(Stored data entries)
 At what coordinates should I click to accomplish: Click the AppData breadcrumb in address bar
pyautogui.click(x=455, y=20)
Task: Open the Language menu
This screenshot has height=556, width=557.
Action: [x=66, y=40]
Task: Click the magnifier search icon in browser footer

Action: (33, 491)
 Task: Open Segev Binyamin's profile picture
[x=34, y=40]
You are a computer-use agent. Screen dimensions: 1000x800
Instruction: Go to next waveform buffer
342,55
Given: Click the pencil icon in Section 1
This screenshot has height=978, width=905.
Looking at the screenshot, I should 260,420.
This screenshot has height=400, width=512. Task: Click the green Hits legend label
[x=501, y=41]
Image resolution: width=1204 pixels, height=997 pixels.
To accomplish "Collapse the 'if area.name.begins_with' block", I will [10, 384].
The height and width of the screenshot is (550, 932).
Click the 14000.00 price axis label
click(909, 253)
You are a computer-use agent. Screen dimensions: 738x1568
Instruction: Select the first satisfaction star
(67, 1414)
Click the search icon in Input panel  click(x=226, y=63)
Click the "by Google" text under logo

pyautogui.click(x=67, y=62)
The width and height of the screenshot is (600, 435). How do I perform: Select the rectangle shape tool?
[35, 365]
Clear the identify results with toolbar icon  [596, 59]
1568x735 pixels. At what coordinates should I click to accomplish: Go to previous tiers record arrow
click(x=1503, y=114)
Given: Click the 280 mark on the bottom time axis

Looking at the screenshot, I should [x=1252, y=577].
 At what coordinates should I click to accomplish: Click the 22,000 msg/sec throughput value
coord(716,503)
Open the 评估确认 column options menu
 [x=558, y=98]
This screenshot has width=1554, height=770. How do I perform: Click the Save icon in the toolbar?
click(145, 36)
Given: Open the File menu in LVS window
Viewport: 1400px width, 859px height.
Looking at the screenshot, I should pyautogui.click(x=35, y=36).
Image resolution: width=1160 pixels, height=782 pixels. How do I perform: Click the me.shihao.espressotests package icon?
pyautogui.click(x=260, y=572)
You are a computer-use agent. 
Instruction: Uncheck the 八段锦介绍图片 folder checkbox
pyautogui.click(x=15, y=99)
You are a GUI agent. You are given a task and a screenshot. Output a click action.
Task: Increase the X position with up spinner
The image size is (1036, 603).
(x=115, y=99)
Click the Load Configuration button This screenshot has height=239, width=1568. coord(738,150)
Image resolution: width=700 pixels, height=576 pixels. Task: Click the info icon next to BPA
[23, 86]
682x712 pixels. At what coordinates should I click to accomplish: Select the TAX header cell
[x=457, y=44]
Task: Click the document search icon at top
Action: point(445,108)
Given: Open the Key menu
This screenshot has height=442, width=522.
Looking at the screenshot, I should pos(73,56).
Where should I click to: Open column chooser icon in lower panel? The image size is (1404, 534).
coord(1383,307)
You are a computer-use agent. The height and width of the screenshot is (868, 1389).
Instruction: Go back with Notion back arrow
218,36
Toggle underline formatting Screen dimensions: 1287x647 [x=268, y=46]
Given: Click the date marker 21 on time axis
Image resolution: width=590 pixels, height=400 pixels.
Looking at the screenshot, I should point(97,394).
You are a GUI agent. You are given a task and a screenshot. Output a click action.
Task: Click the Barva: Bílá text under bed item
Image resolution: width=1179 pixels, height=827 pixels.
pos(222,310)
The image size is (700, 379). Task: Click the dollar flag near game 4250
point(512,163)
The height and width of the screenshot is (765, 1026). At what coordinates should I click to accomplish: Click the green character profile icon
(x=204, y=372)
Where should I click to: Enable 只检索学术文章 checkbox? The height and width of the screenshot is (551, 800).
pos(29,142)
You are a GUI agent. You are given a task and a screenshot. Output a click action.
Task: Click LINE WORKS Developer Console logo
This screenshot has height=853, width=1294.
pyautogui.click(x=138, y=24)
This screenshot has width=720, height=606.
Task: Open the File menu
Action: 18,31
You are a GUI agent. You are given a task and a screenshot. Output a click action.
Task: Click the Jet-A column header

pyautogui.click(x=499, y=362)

* **The problem**
Among the lines above, repeat exactly those from the line with "This screenshot has height=442, width=522." to the line with "Given: Click the date marker 21 on time axis", counting both ends.

* **Exercise output**
This screenshot has height=442, width=522.
Looking at the screenshot, I should pos(73,56).
Where should I click to: Open column chooser icon in lower panel? The image size is (1404, 534).
coord(1383,307)
You are a computer-use agent. The height and width of the screenshot is (868, 1389).
Instruction: Go back with Notion back arrow
218,36
Toggle underline formatting Screen dimensions: 1287x647 [x=268, y=46]
Given: Click the date marker 21 on time axis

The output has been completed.